For the development of the ‘single crystalline implant’, not only the elastic properties but also the control of mechanical properties is important. For example, strength and resistance to fracture and fatigue should be sufficiently high. Studies have shown that the plastic deformation behavior also shows an orientation dependence in β-Ti alloys^16,17,18. Although many reports exist on the mechanical properties of the Ti-29Nb-13Ta-4.6Zr alloy in a polycrystalline form^9,10,11,12, our preliminary single crystal report appears to be the only one published to date¹⁹. Thus, the orientation dependence of the plastic deformation behavior of Ti-29Nb-13Ta-4.6Zr has not yet been fully investigated. In addition, the mechanical properties of β-Ti alloys vary significantly with heat treatment^2,18. This has also been reported for the Ti-29Nb-13Ta-4.6Zr alloy²⁰, although details were not sufficiently elucidated yet. We, therefore, chose to investigate the plastic deformation behavior of a Ti-29Nb-13Ta-4.6Zr biomedical implant alloy single crystal, and focusing on its orientation dependence and the influence of microstructure. From the results, the possibility of the development of the ‘single crystalline β-Ti implant’ by using the Ti-29Nb-13Ta-4.6Zr alloy single crystal was discussed.

Results

Relation between the microstructure and mechanical properties of the Ti-29Nb-13Ta-4.6Zr alloy single crystal

To control the mechanical properties of the β-Ti alloys, control of the microstructure by heat treatment is useful. To achieve this, variations in the microstructure depending on the heat treatment conditions were first examined in the Ti-29Nb-13Ta-4.6Zr single crystal. Figure 1(a–e) show the variation in the selected area electron diffraction (SAED) patterns observed along the [113] direction upon heat treatment, in the original as- solution-treated (ST) single-crystalline specimen and those annealed at 573, 598, 673, and 723 K for 259.2 ks. As shown in Fig. 1(a), only the diffraction spots derived from the β-phase with a bcc structure were clearly observed in the ST specimen, demonstrating that the ST single crystal was composed of a β-single-phase, as is also confirmed by the bright field image shown in Fig. 1(f). In contrast, a number of additional spots were observed in the annealed specimens, as shown in Fig. 1(b–e). The positions and intensities of the extra spots varied with annealing temperature, suggesting that different phases precipitated at different temperatures. The precipitates present in the β-matrix-phase are supposed to be either a ω-phase with a hexagonal unit cell, or an α-phase with a hexagonal close-packed (hcp) unit cell. It is generally known that these phases precipitate with distinct relationships to the β-Ti matrix phase as follows:

Figure 1: Variations in microstructure with heat treatment examined by TEM.

(a–e) SAED patterns of the Ti-29Nb-13Ta-4.6Zr single crystal observed along the [113] direction, in specimens of (a) as-ST specimen, and annealed at (b) 573 K, (c) 598 K, (d) 673 K, and (e) 723 K for 259.2 ks, respectively. (f) Bright-field image of the as-ST specimen. (g,h) Simulated diffraction patterns derived from (g) ω-phase and (h) α-phase precipitates with distinct orientation relationships with respect to the β-matrix phase. (i–l) Dark-field images of the (i) precipitated ω-phases in the specimen annealed at 598 K for 259.2 ks, (j,k) precipitated ω-phases and α-phases in the specimen annealed at 673 K for 259.2 ks, and (l) precipitated α-phases in the specimen annealed at 723 K for 259.2 ks.

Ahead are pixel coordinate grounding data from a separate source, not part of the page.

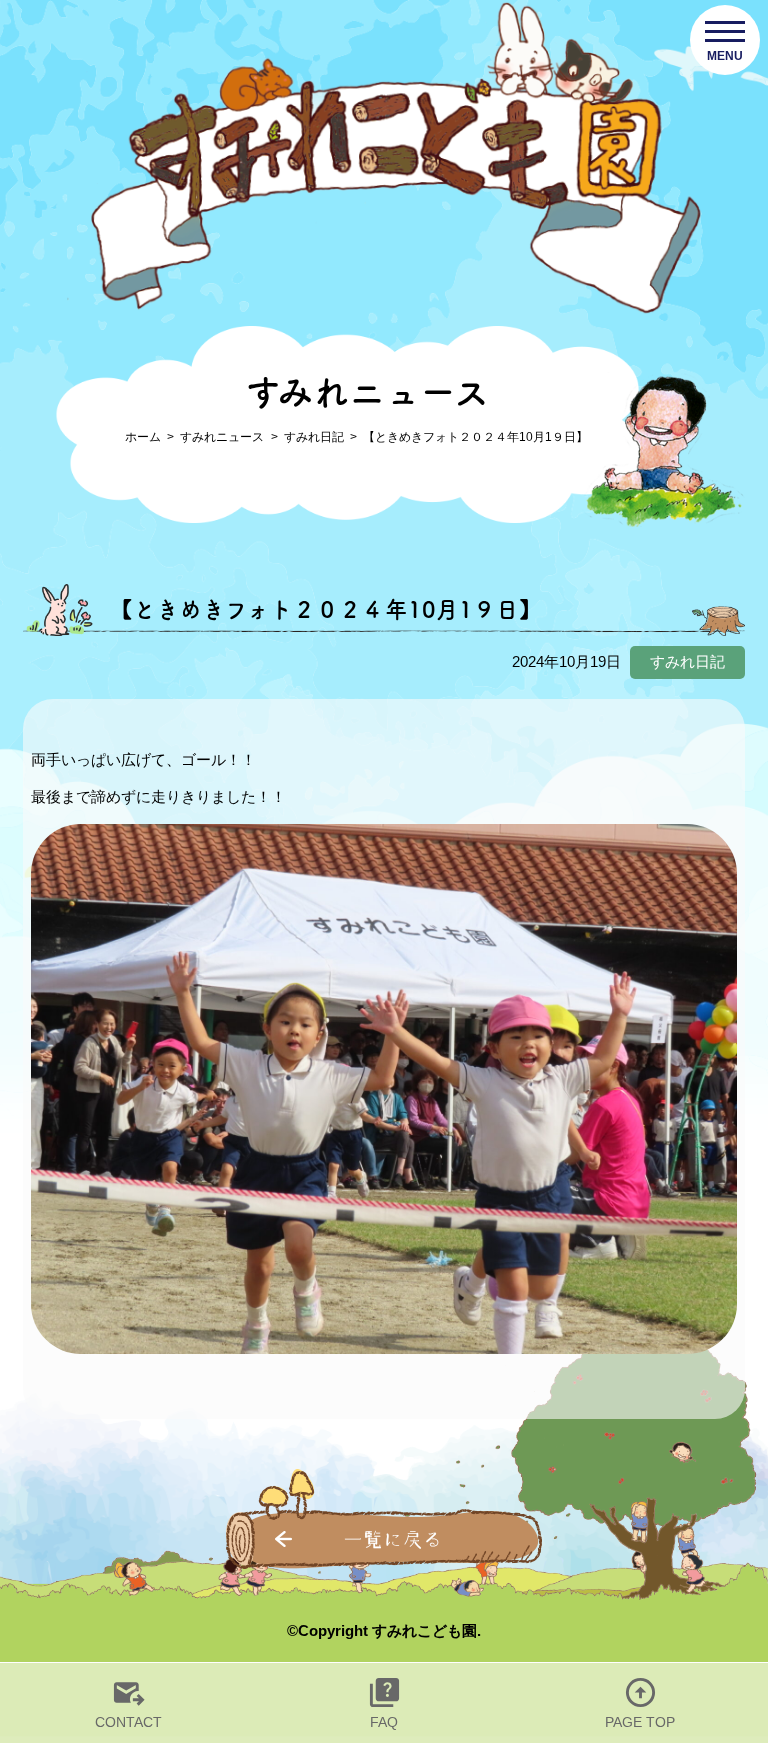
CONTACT (128, 1722)
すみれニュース (222, 437)
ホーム (143, 437)
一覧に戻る (393, 1539)
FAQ (384, 1722)
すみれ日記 (314, 437)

The reflection spots observed for dark-field images are indicated as circles in Fig. 1(c–e).

According to these relationships, four equivalent variants are considered for the ω-precipitates, and 12 variants are considered for the α-precipitates (see Supplementary Table S1). Taking their crystallographic orientations into consideration, Fig. 1(g,h) show the calculated SAED patterns from the precipitated ω- and α-phase variants in the β-matrix-phase when observed along [113]_β. As only eight net diffraction patterns with relatively low lattice indices among the 12 variants were indicated for the simulated α-phase diffraction pattern in Fig. 1(h), the observed TEM diffraction patterns could not be perfectly reproduced. However, by comparing to the experimental SAED patterns, it was elucidated that the specimens were composed of a β + ω two-phase at 573 K and 598 K, a β + ω + α three-phase at 673 K, and a β + α two-phase at 723 K. This was further confirmed by dark-field observations. Figure 1(i) show the dark field images observed in the specimen annealed at 598 K, with the circled spots shown in Fig. 1(c). Using the spot, the ω-phases were confirmed to be densely precipitated in the specimen. The ω-phases exhibited ellipse-like shapes, having the long axis aligned along the [0001] direction, with an average length of ~10 nm. Figure 1(j,k) show the dark-field images of the specimen annealed at 673 K. With the same spot used for observation in Fig. 1(i), the presence of ω-precipitates was confirmed as shown in Fig. 1(j). In addition, using the spot named “α7,8” in Fig. 1(d), the precipitation of the α-phase was also observed as shown in Fig. 1(k). The α-phases precipitated abundantly with thin plate-like shapes. In the specimen annealed at 723 K, α-phase precipitates were confirmed to be slightly coarser, but maintained their plate-like shape, as shown in Fig. 1(l).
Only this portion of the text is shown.